-- O QUE FAZER --
Por favor, transcreva do texto, sem qualquer alteração, o trecho que vai de "J) Em 19 de" até "da entidade obrigada).".

-- TEXTO --
○ ○ ○

C) Por Acórdão de 15 de Abril de 2010 do Tribunal Central Administrativo Sul (TCAS) foi negado "provimento ao recurso [interposto daquela sentença], confirmando-se a sentença recorrida" (v. os autos do processo principal);

D) Em 8 de Julho de 2010, a exequente foi notificada pelo Município da ............. de que "nos termos e para os efeitos do disposto no artigo 163° do Código de Processo nos Tribunais Administrativos, reconheceu e invoca a existência de causa legítima de inexecução da decisão proferida no processo judicial acima referenciado, pelos motivos constantes da proposta que foi aprovada (...)" - doc. l junto com o requerimento executivo;

E) Causa legítima de inexecução "consubstanciada no grave prejuízo para o interesse público que decorreria da anulação do acto camarário praticado em l de Junho de 2009, e do contrato de empreitada" (deliberação de 7 de Julho de 2010 da Câmara Municipal da ............., junta com o doc. l cit.);

F) Em 30 de Outubro de 2009, procedeu-se à medição dos trabalhos referentes ao estaleiro, no montante de € 17 839,80 (acervo de documentos juntos com a contestação da entidade obrigada);

G) A contra-interessada dirigiu ao Município da ............. as facturas n.°s 91584, 100075 e 100534, referentes ao projecto de concepção e construção do teleférico e juntas com a contestação da entidade obrigada e cujos teores se dão por reproduzidos (v. também a deliberação junta com o requerimento executivo como doc. 1);

H) O contrato de empreitada foi visado pelo Tribunal de Contas em 15 de Dezembro de 2010 (doc. junto com a contestação da entidade obrigada);

I) Tendo o Município da ............. pago a título de emolumentos a quantia de € l 699,05 (doc. junto com a contestação da entidade obrigada);

J) Em 19 de Dezembro de 2010 foi celebrado entre o Instituto de Turismo de Portugal, I.P. e o Município da ............. um "acordo de colaboração" ao abrigo do qual foi concedido pelo primeiro ao segundo um subsídio não reembolsável no montante de € 376 852,28 (doc. 1 junto com a contestação da entidade obrigada).

○ ○ ○

-- DADOS APRESENTADOS --

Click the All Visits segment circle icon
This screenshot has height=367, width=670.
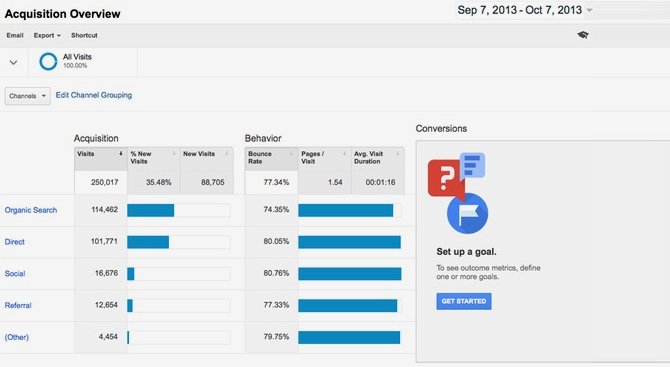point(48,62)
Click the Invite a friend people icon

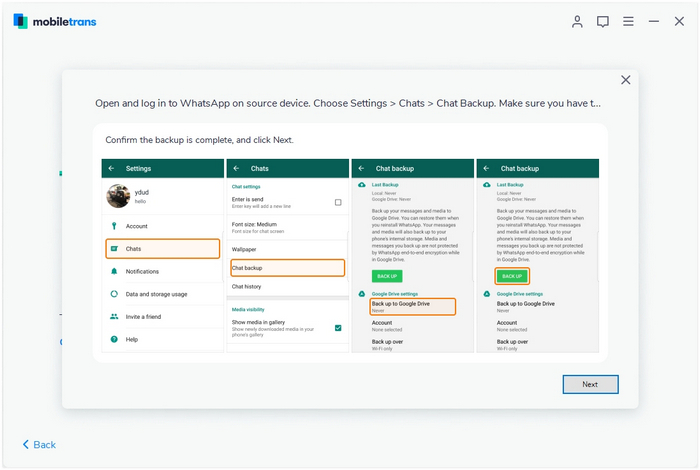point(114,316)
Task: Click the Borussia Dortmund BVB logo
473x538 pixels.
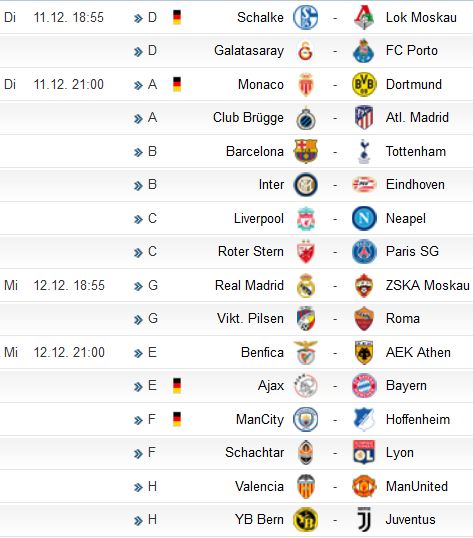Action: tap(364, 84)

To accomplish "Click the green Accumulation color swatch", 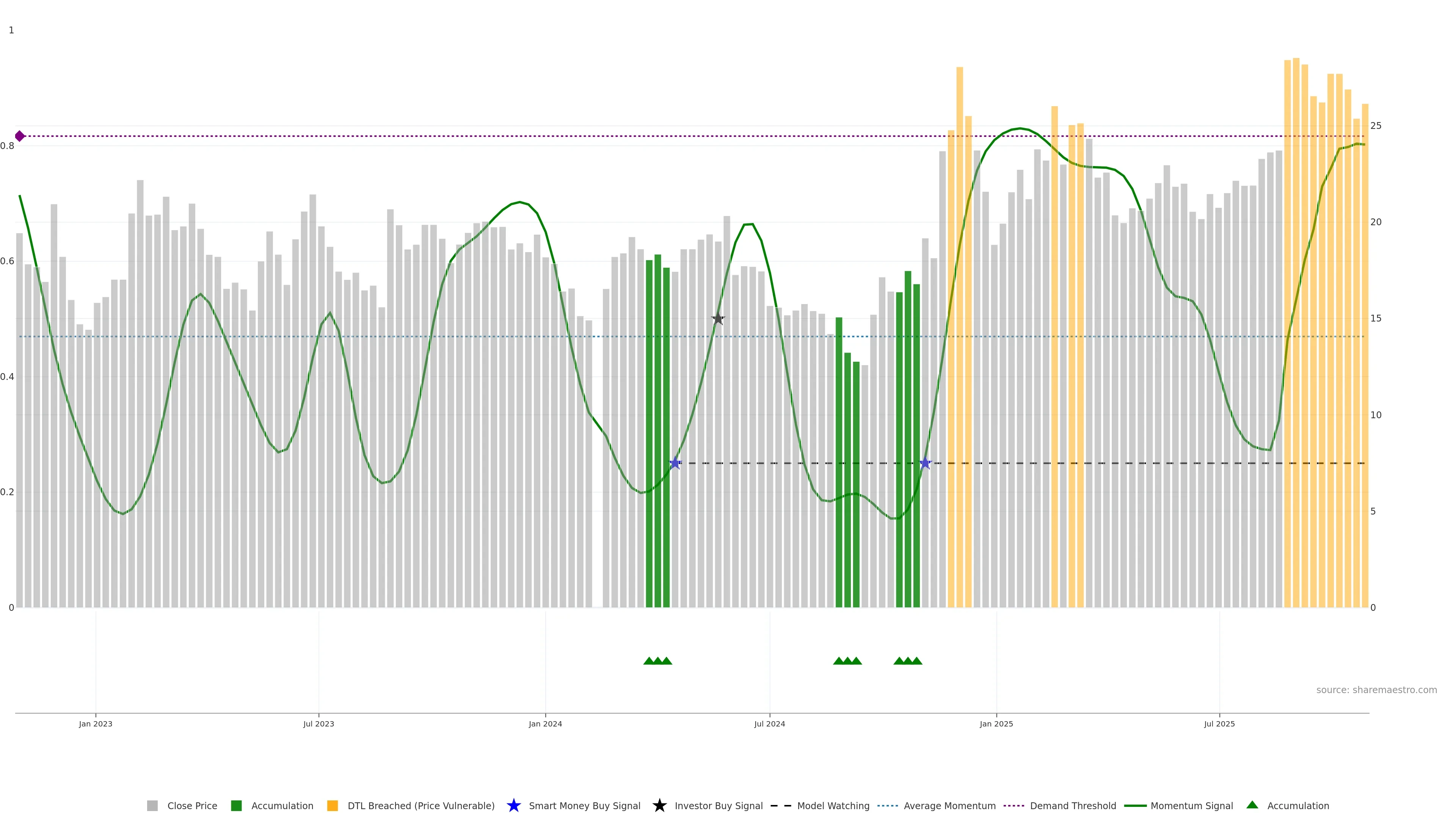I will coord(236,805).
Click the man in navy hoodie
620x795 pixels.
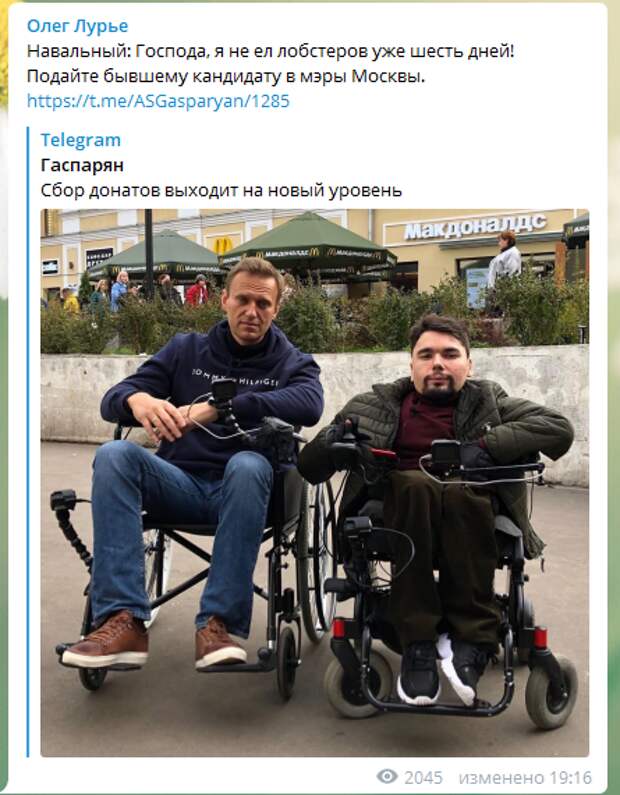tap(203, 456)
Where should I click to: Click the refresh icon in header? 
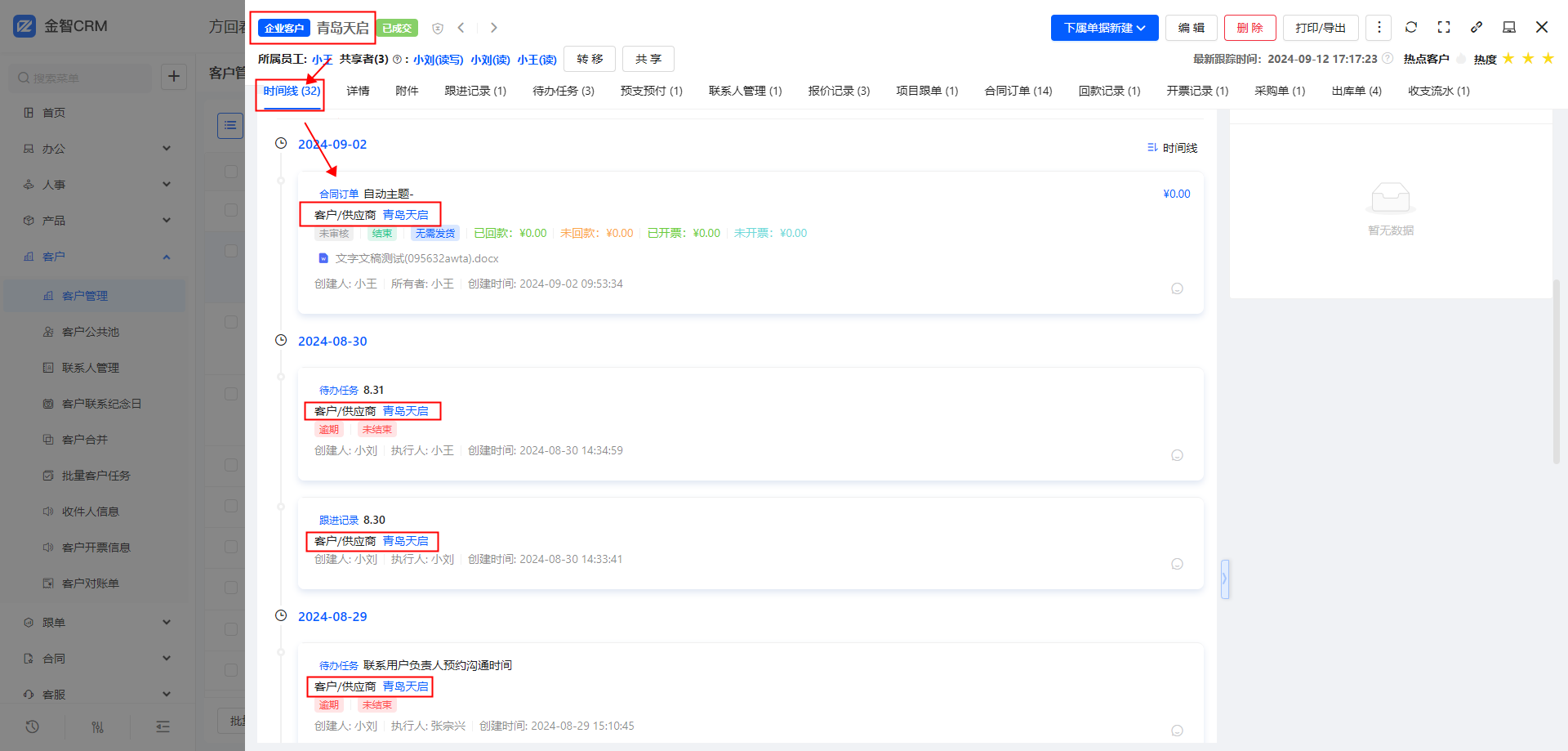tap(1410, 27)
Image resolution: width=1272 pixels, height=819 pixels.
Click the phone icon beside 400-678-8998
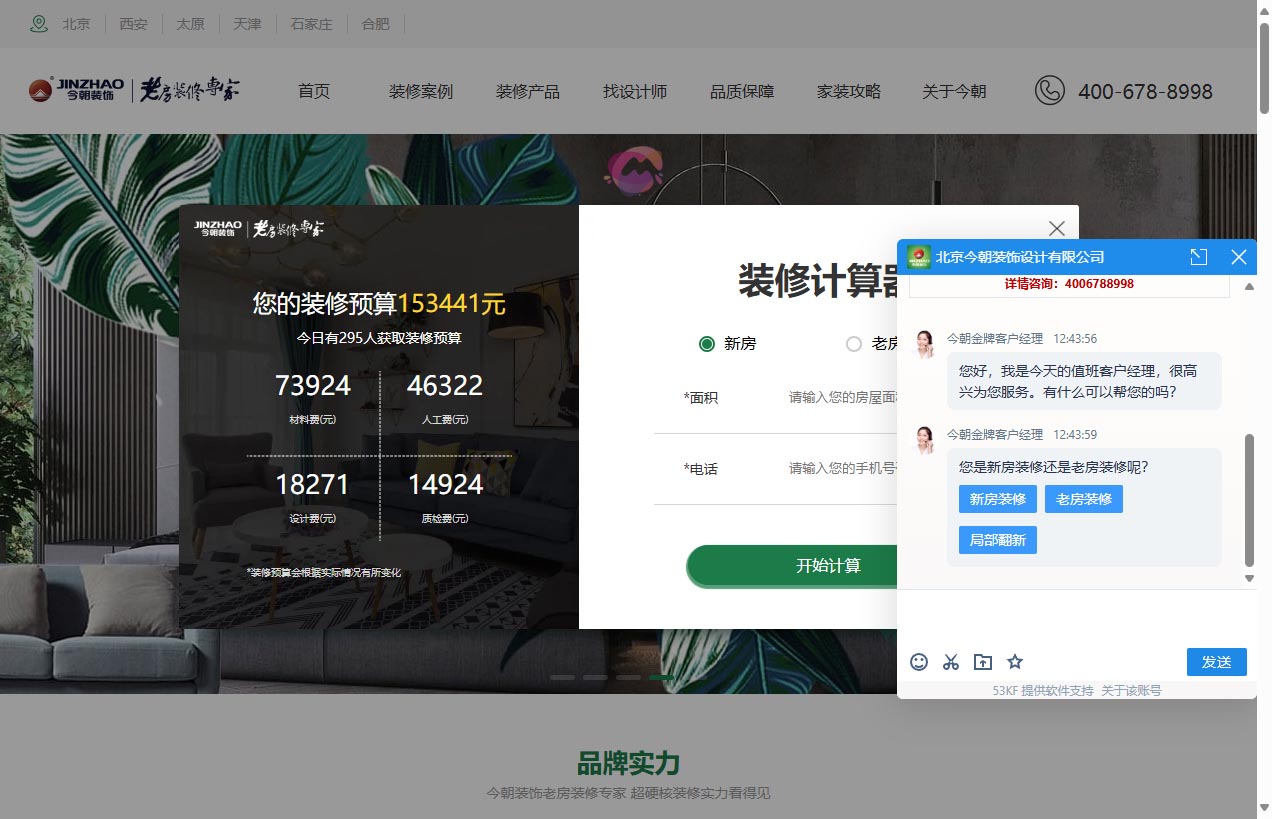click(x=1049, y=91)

○ ○ ○

-- RESPOSTA AO EXERCÍCIO --
J) Em 19 de Dezembro de 2010 foi celebrado entre o Instituto de Turismo de Portugal, I.P. e o Município da ............. um "acordo de colaboração" ao abrigo do qual foi concedido pelo primeiro ao segundo um subsídio não reembolsável no montante de € 376 852,28 (doc. 1 junto com a contestação da entidade obrigada).